■ O problema:
Localize nos registros todas as linhas que contêm a palavra "resolution" e copie-as, levando em conta maiúsculas e minúsculas.

■ Registros da tarefa:
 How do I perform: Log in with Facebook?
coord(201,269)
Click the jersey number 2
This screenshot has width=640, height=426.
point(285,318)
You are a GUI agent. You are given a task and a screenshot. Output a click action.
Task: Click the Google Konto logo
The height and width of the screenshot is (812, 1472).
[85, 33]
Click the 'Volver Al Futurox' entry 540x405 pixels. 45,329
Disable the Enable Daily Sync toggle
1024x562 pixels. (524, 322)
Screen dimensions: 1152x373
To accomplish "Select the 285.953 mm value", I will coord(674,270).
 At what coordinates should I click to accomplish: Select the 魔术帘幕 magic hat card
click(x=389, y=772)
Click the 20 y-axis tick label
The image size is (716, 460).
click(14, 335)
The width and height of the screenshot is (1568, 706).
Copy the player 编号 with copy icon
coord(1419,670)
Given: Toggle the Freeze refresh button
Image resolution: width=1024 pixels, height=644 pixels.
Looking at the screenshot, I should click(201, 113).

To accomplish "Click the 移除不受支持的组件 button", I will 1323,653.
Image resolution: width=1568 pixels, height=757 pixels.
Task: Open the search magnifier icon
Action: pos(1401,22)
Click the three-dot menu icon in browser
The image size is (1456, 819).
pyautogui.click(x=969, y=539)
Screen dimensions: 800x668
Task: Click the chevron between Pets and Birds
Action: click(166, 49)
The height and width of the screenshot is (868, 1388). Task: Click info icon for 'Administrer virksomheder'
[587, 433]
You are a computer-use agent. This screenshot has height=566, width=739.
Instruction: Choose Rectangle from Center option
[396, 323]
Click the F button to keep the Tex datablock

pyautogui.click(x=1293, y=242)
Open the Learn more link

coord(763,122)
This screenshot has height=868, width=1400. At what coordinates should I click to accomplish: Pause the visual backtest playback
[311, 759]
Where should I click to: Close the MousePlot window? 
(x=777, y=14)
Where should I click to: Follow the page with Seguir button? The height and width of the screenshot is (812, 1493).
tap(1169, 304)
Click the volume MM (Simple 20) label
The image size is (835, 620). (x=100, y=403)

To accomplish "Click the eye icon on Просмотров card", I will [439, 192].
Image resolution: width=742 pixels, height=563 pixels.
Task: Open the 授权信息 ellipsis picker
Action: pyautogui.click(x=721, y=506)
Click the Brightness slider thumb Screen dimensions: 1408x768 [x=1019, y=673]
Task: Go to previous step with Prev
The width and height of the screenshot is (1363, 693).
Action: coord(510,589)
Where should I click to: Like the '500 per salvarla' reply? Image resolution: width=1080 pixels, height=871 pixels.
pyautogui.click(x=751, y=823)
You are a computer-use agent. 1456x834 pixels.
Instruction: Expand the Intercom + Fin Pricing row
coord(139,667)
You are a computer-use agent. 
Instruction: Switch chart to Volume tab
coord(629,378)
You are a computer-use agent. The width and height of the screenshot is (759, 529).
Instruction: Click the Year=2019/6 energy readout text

■ Tarefa concluída:
Image resolution: width=1024 pixels, height=644 pixels.
Image resolution: width=1568 pixels, height=757 pixels.
Image resolution: width=742 pixels, height=563 pixels.
Where should I click to: Like the '500 per salvarla' reply? Image resolution: width=1080 pixels, height=871 pixels.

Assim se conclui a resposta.